In essence, when the row of data or row in Excel is written to a CSV, you can end up with something like

 

Colc_1,Col_2,Col_3

1,123,"Some text"

2,456,"Sentence followed by a return.

 Then another sentence."

3,678,"Back to well behaved"

 

Read these can be very tricky, especially if then then throw in having commas in the quoted text.

 

My fix for this, was to write a CSV remediation process, when if you told it the number of columns in the CSV, it would parse the file, line by line, and "fix" issues like the one on record 2 above, converting it to.

 

Colc_1,Col_2,Col_3

1,123,"Some text"

2,456,"Sentence followed by a return.<cr> Then another sentence."

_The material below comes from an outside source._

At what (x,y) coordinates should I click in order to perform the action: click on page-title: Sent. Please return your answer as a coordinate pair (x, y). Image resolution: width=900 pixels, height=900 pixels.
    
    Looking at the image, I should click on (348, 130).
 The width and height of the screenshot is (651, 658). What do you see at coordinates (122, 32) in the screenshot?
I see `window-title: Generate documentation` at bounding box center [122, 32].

3,678,"Back to well behaved"

 

It allowed you to substitute whatever you wanted for errant carriage returns inside quote text fields.

 

You do have to make certain assumptions.

1) the CSV is regular/rectangular - a fixed number of columns, with no deviation

2) text is "properly" quoted

 

We applied this to CSV files BEFORE attempting to ingest them using normal techniques, it wasn't a process that did the fixing as part of ingesting them. Our ingest process tracked and reconciled the CSV files, so we had "lineage/audit" on the fact that we'd altered the input files.

 

One further technique that's useful, you can use a combination of the Unix/Linux (or suitable capable Windows ports) commands grep, wc and uniq to detect any CSV files that are "broken" in this way, essentially you can test for each line only having the expected number of commas (allowing for commas inside quoted text) and any that have lines with more or less than the expected commas are "bad". Any with any lines with too many are structurally flawed and irredeemable. Any with any less may well be fixable, using the above process.